== Work request ==
The lines to be extracted begin at the line containing "Image resolution: width=1047" and end at the last line of the data below; copy them exactly and leave out the pictures.

== Data provided ==
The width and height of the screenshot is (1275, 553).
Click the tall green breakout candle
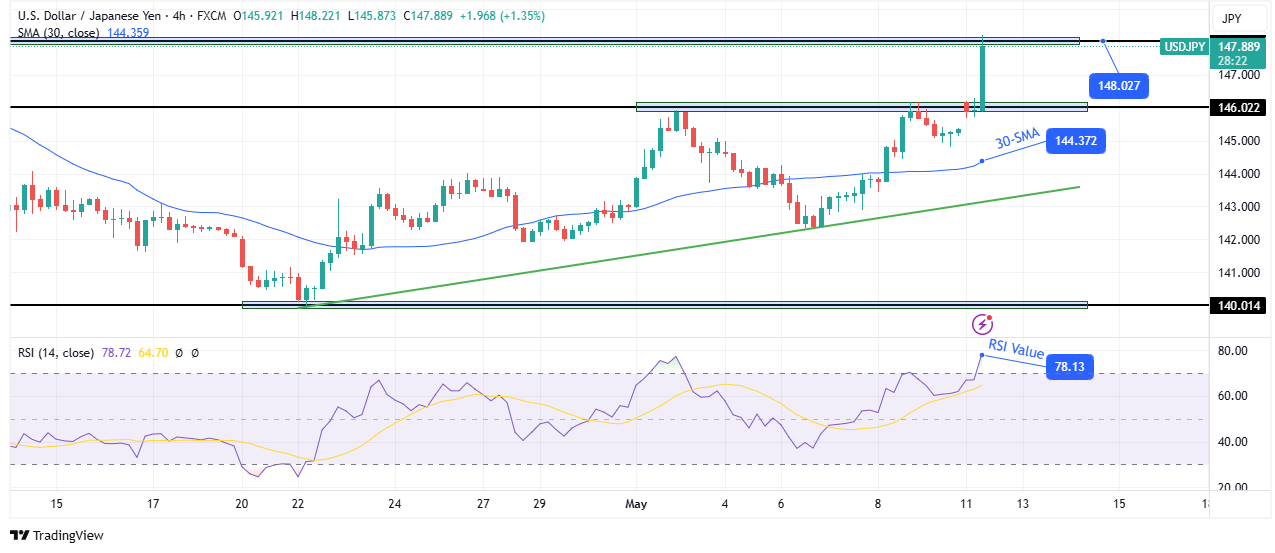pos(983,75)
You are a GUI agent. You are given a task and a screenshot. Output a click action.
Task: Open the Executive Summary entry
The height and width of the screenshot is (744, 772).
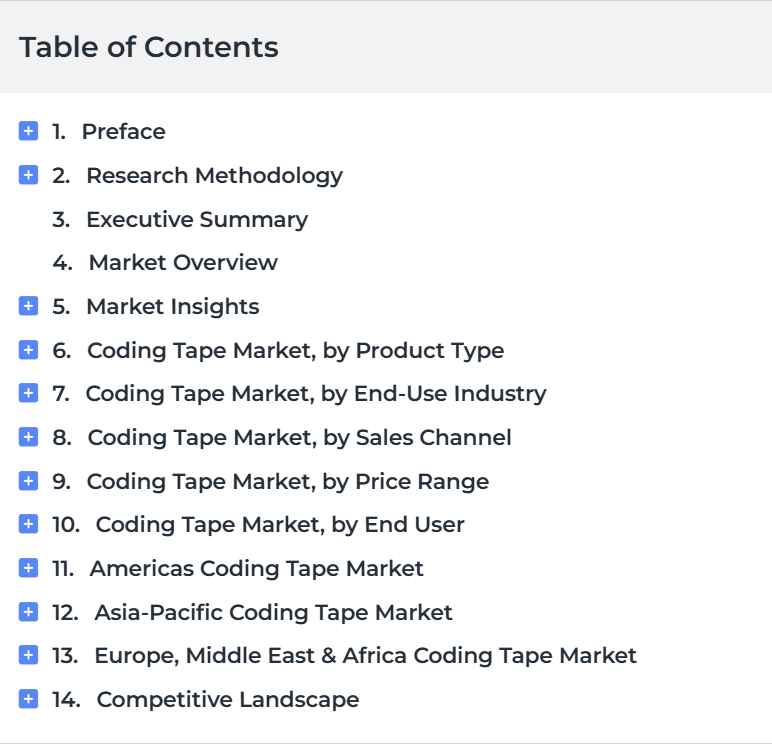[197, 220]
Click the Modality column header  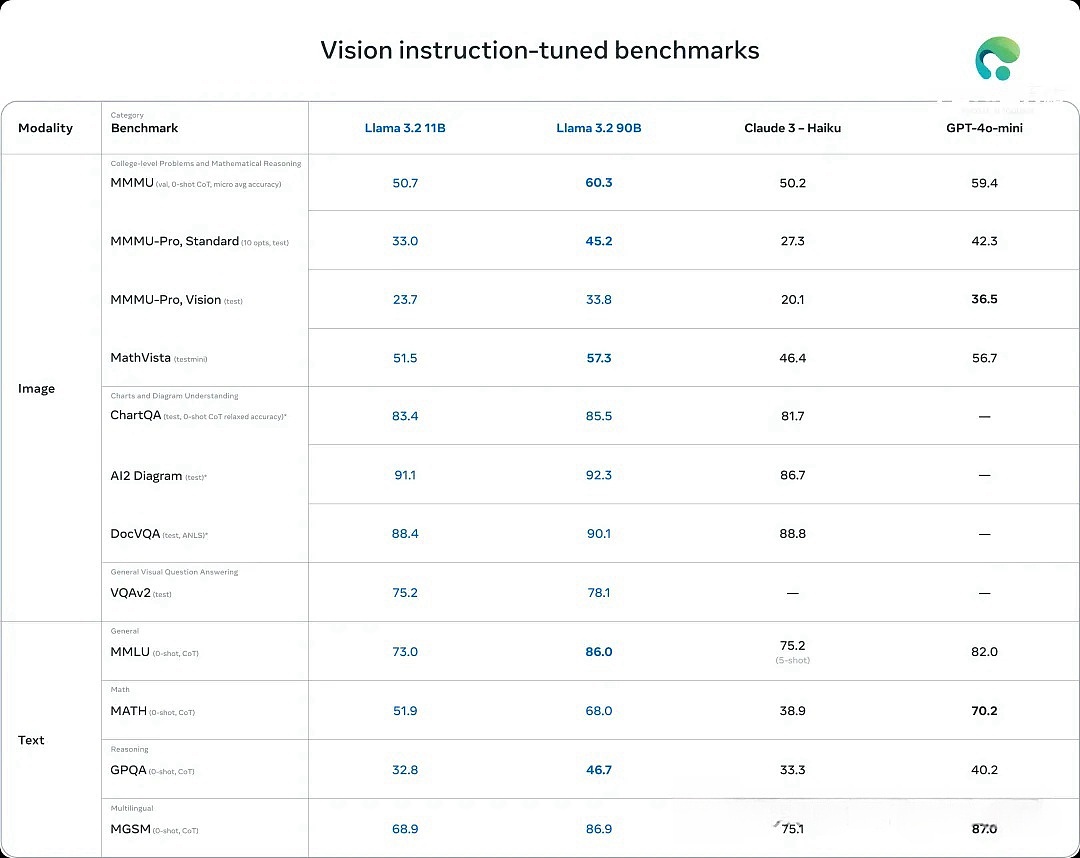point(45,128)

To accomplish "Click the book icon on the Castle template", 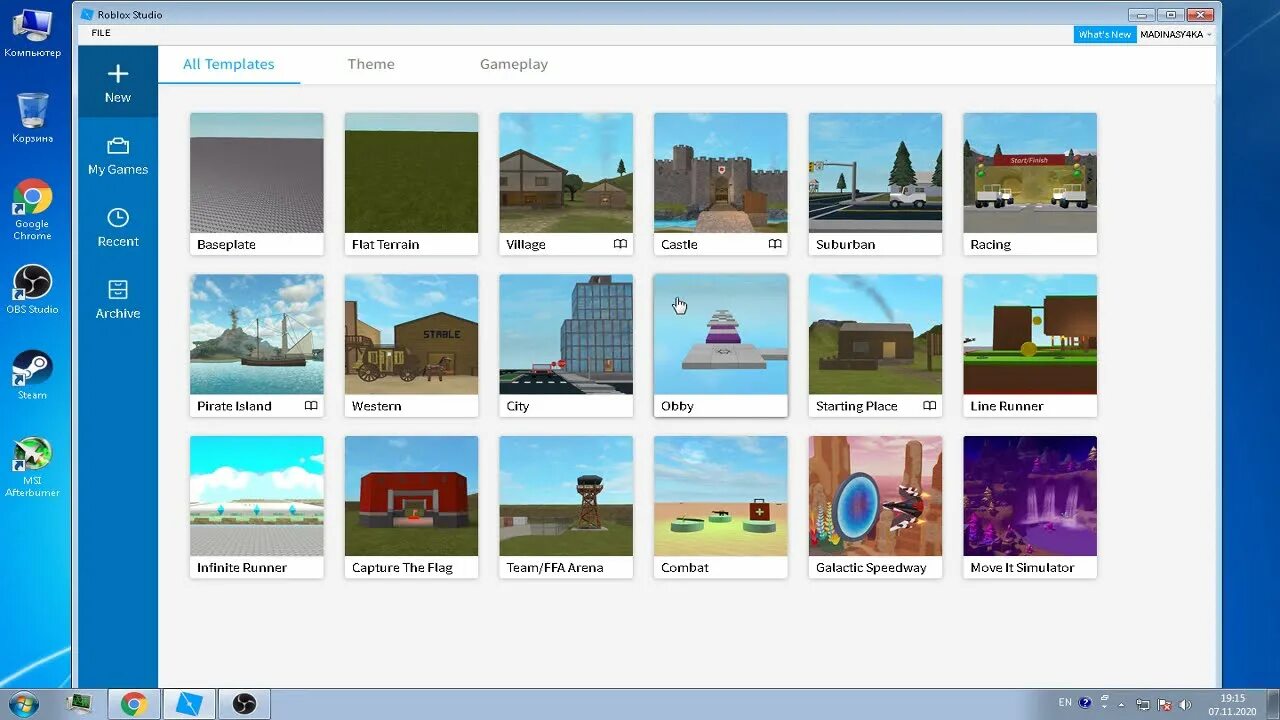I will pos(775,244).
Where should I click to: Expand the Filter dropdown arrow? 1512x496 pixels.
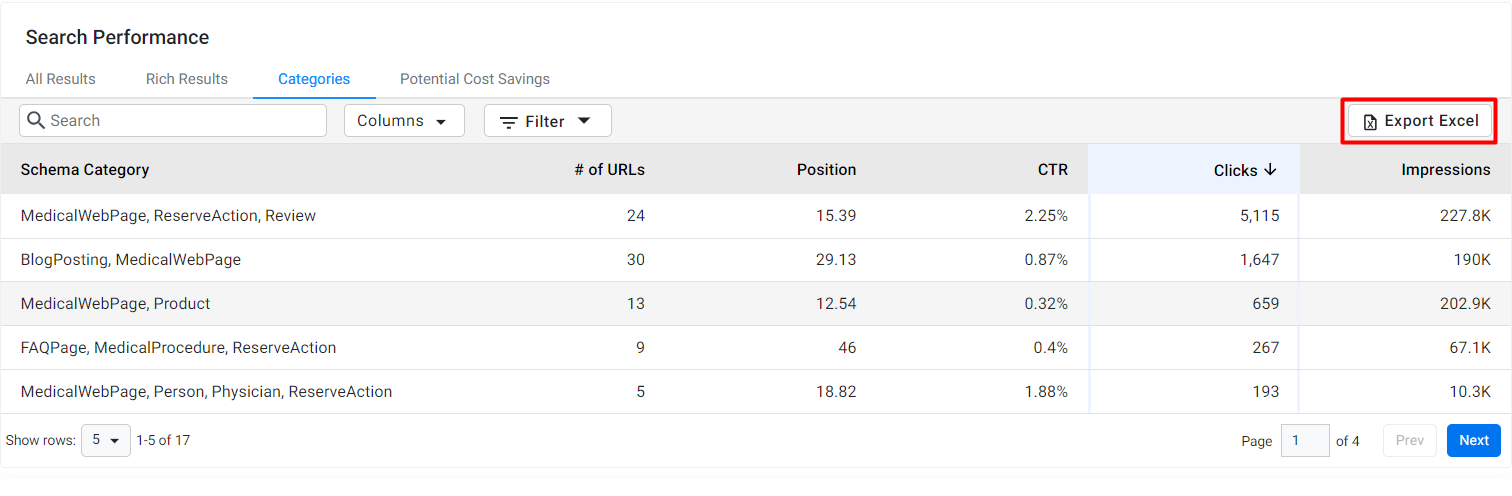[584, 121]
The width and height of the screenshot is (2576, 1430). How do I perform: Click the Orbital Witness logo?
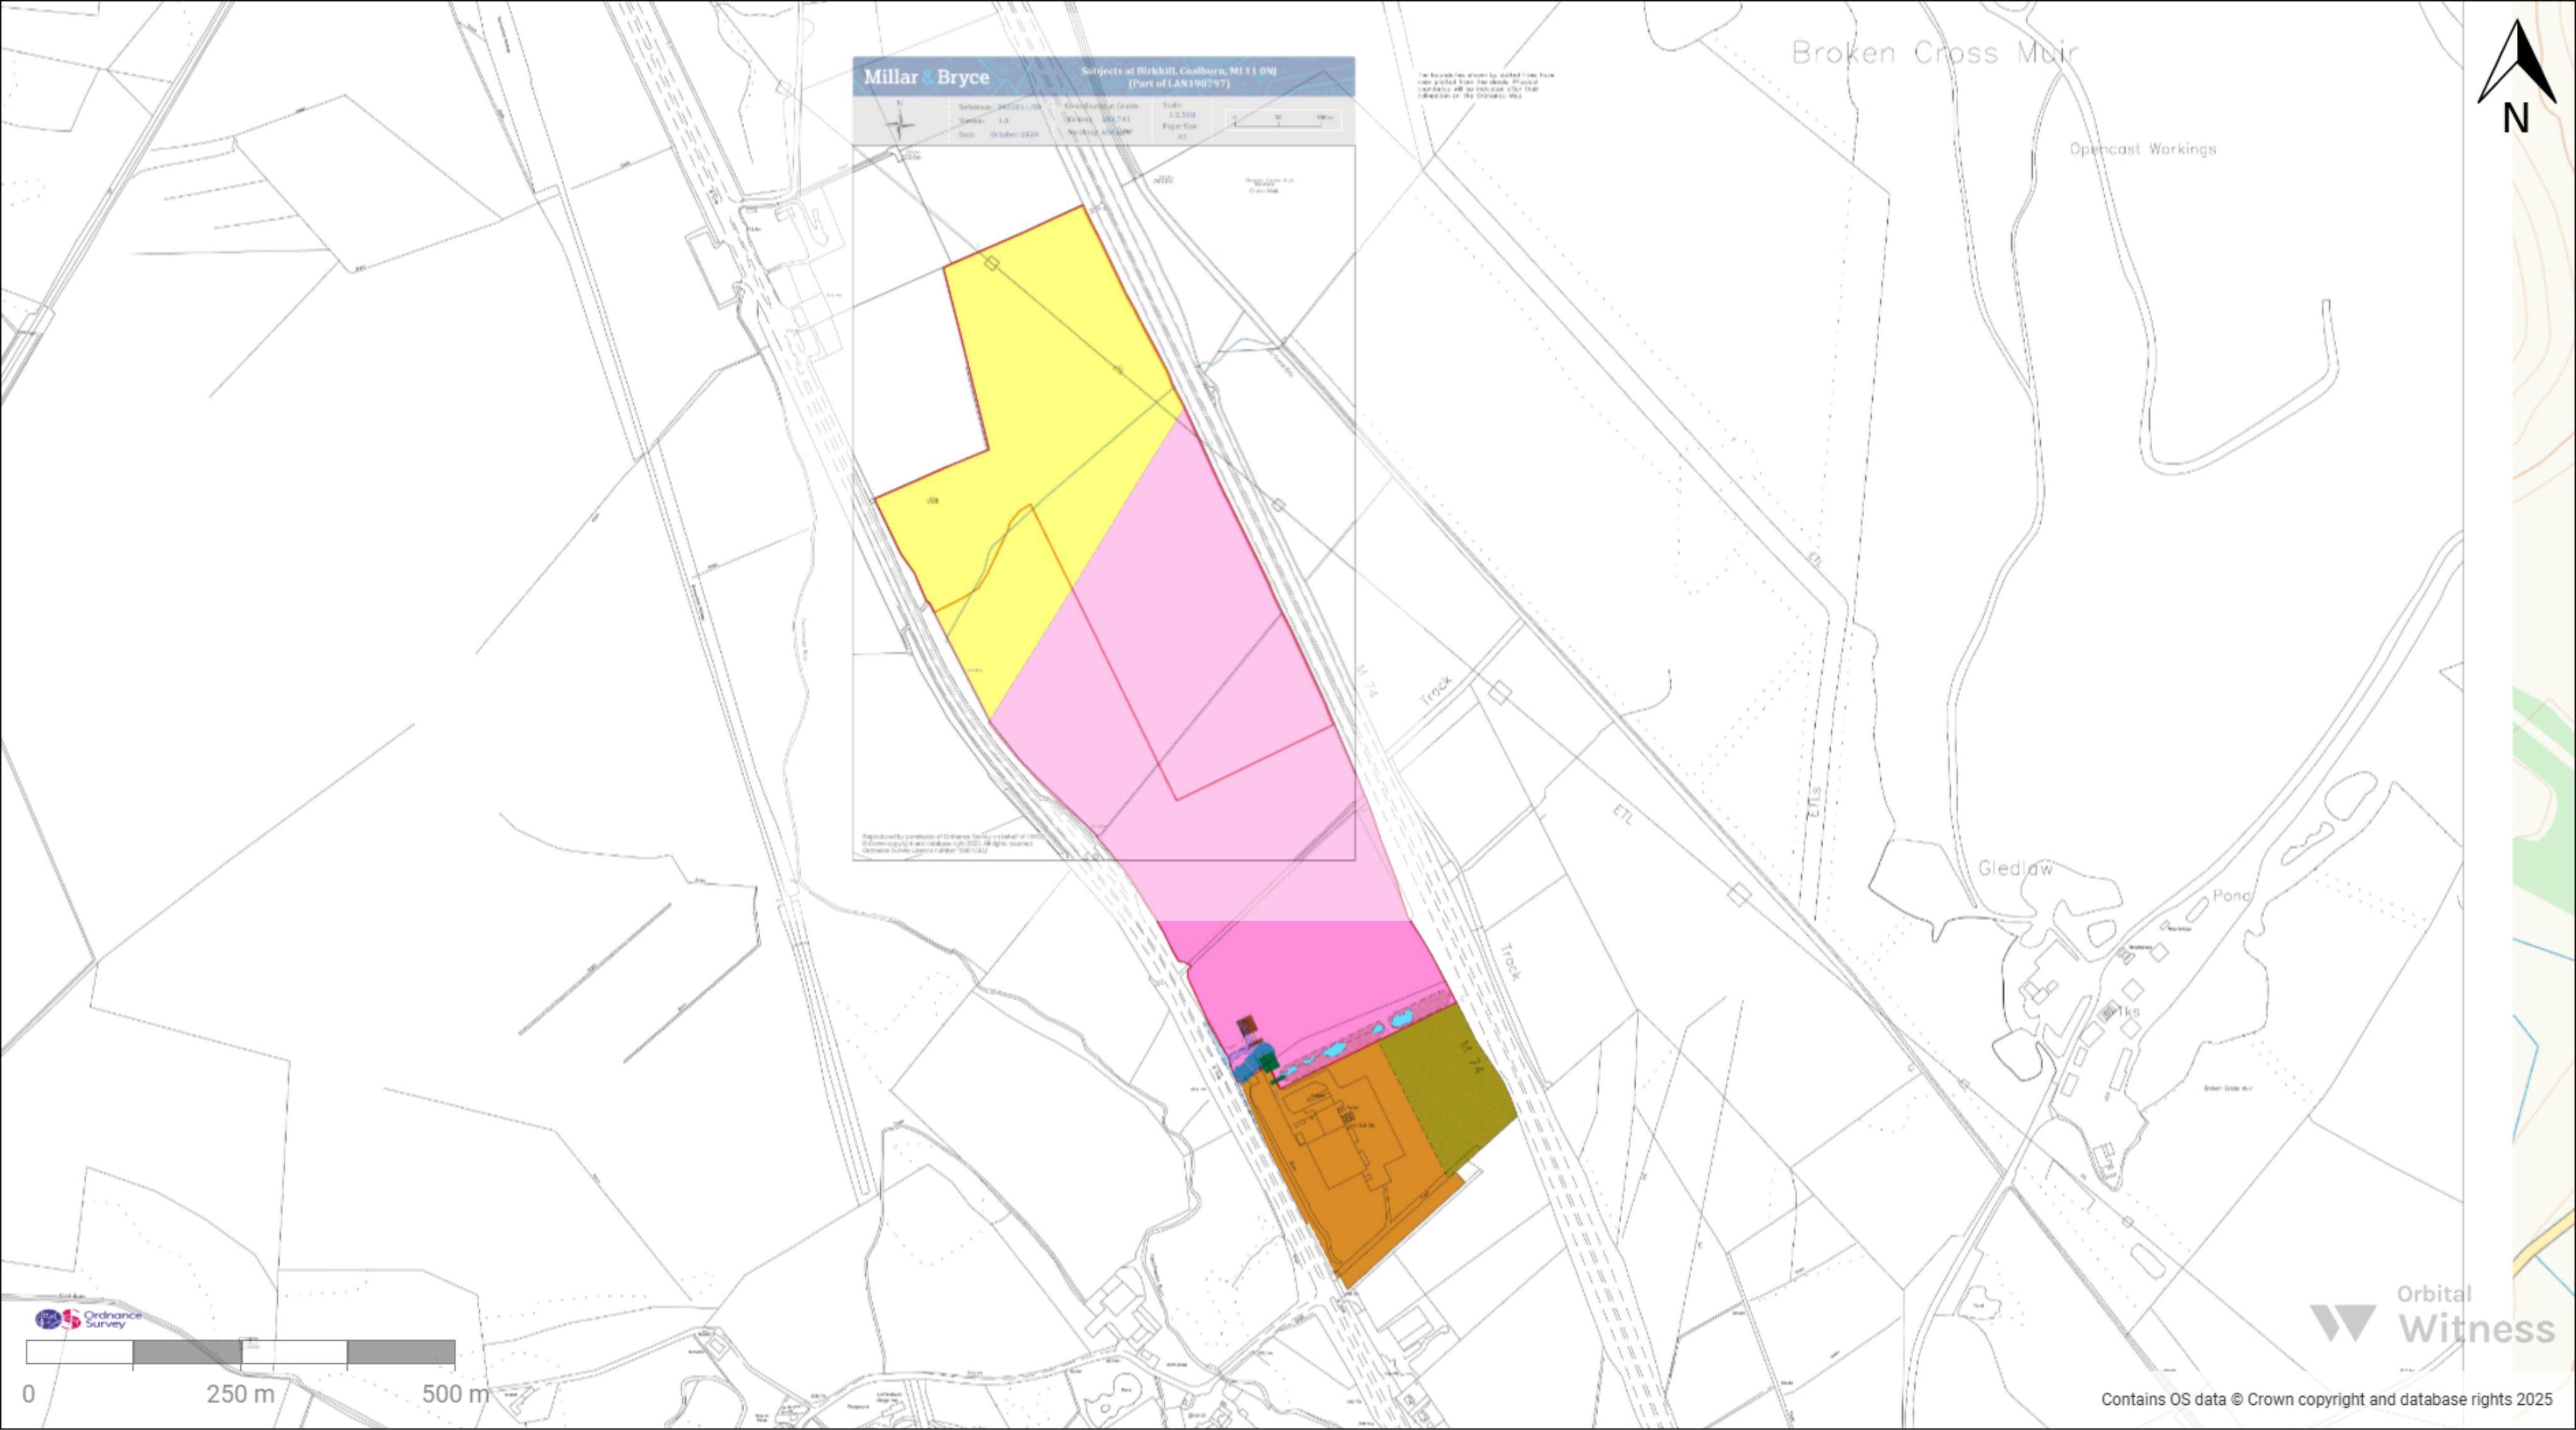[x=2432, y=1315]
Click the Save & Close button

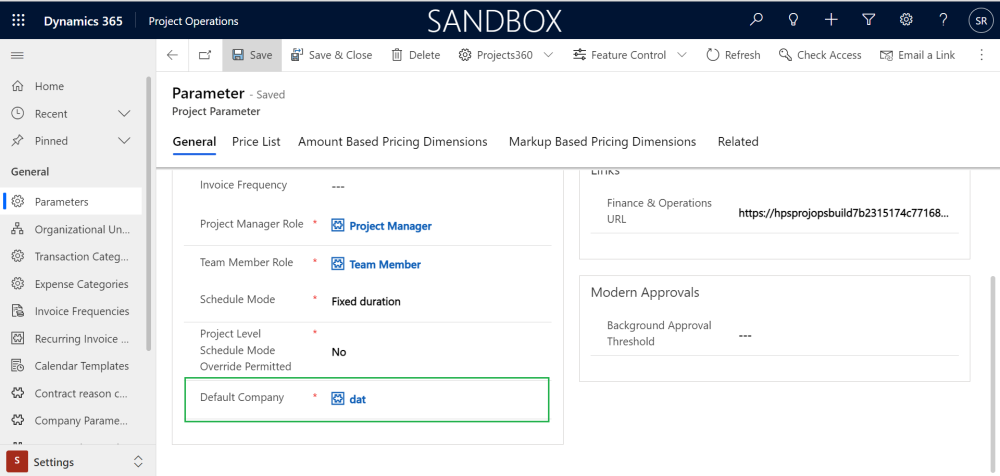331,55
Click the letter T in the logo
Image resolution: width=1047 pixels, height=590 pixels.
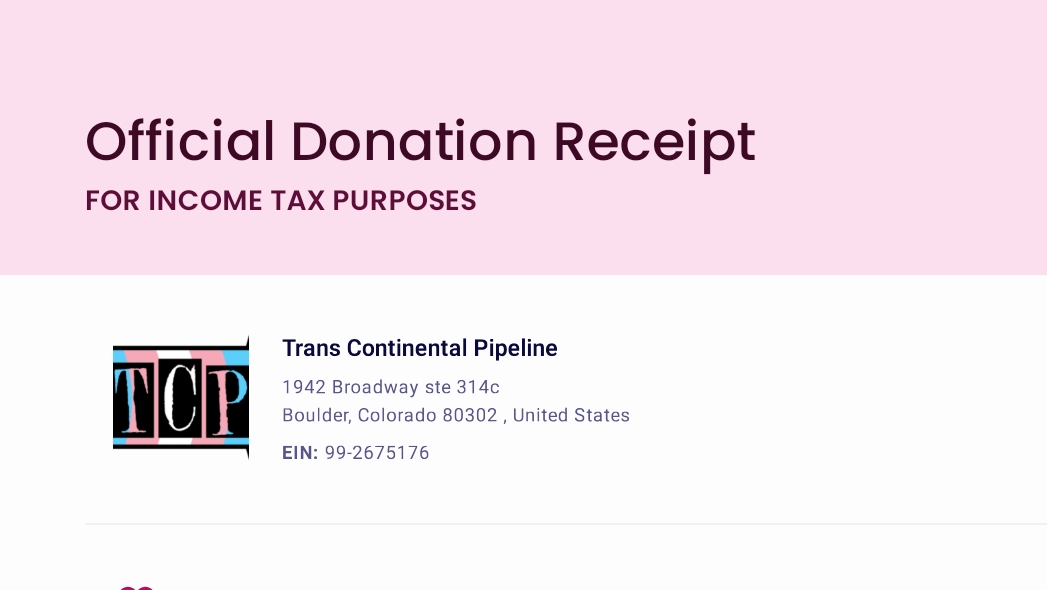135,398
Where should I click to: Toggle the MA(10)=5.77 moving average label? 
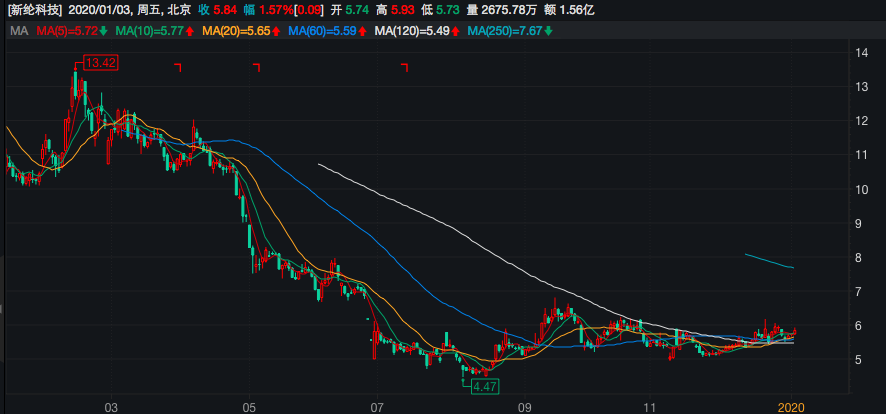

== Answer to the exercise ==
Image resolution: width=1047 pixels, height=590 pixels.
135,398
Where should I click to: Toggle the MA(10)=5.77 moving average label? 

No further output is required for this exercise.